Zehn Parteien kandidieren für den Herner Rat

Der Rat wird noch bunter: Insgesamt zehn Parteien treten am 25. Mai zur Kommunalwahl in Herne an.
Der Rat wird noch bunter: Insgesamt zehn Parteien treten am 25. Mai zur Kommunalwahl in Herne an.
Foto: WAZ FotoPool
Die Würfel sind gefallen: Zehn Parteien bzw. Bündnisse treten am 25. Mai bei der Kommunalwahl in Herne an. Der Wahlausschuss hat am Freitag grünes Licht für die Kandidaten gegeben. In einigen Wahlbezirken wird es allerdings Lücken geben.

Herne..  Sie wollen rein: Zehn Parteien und Bündnisse kandidieren bei der Kommunalwahl am 25. Mai für den Rat der Stadt. Der Wahlausschuss hat am Freitagnachmittag die eingereichten Wahlvorschläge weitgehend bestätigt.

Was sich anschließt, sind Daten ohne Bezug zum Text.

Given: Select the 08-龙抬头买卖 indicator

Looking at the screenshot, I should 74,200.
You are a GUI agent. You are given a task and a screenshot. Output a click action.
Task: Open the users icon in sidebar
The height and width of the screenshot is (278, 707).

Erwartungsgemäß handelt es sich um die bereits im Rat vertretenen SPD, CDU, Grüne, FDP, Linke, Piraten, Unabhängige Bürger (Ex-REP) und die Alternative Liste (AL), darüber hinaus treten die Alternative für Deutschland (AfD) und das Bündnis für Innovation und Gerechtigkeit (BIG; früher: Muslimisch Demokratische Union) an.

In Einzelfällen lehnte der Ausschuss Kandidaten für die 27 Direktwahlkreise ab, weil die erforderliche Zahl der Unterstützungsunterschriften nicht vorliegt. Betroffen sind vier BIG-Kandidaten sowie fünf AfD-Kandidaten. Für zwei weitere Wahlkreise reichte die AfD keine Vorschläge ein.

Auch bei der Wahl zu den Bezirksvertretungen wird es kleinere Lücken geben. SPD, CDU, Grüne, Linke, FDP, Alternative Liste, Piraten und die Unabhängigen Bürger werden in allen vier Bezirken ins Rennen gehen. Die AfD tritt nur in Herne-Mitte und Sodingen an, BIG in Wanne und Eickel.

Keine Berücksichtigung fand im Wahlausschuss die Beanstandung der AL-Ratsreserveliste durch den Stadtverordneten Rainer Kielholz. Wie berichtet, hatte dieser erklärt, dass die AL zur (Wiederholung) der Listenaufstellung am 4. April nicht fristgerecht eingeladen habe. Kielholz war daraufhin aus der AL-Ratsgruppe ausgetreten. Für den 67-Jährigen fast schon tägliches Geschäft: Der 2009 für die Linke in den Rat gewählte Kommunalpolitiker wechselte seitdem bereits dreimal die Partei.

„Eine parteiinterne Angelegenheit“

Die Stadt hat die Beanstandung der AL-Reserveliste geprüft, sieht aber aus rechtlicher Sicht keinen Handlungsbedarf. „Es handelt sich um eine parteiinterne Angelegenheit“, so Stadtsprecher Christoph Hüsken auf Anfrage. Die demokratischen Mindestregeln seien eingehalten worden. Das sieht Kielholz anders: Er will gegen die AL-Liste vorgehen.

Auch über die eingereichten Vorschläge für die ebenfalls am 25. Mai stattfindende Wahl zum Integrationsrat hat der Wahlausschuss am Freitag entschieden. Alle eingereichten Vorschläge wurden ohne Beanstandungen durchgewunken. Vier Listen stellen sich diesmal zur Wahl: das SPD-nahe Migrantenbündnis Herne (MBH), die Linke, Interkulturelle Herner Migranten (IHM) und BIG.

Auf der Liste des MBH, die zurzeit die stärkste Fraktion im Integrationsrat stellt, tritt überraschend die bisherige Linke-Stadtverordnete Bärbel Beuermann an.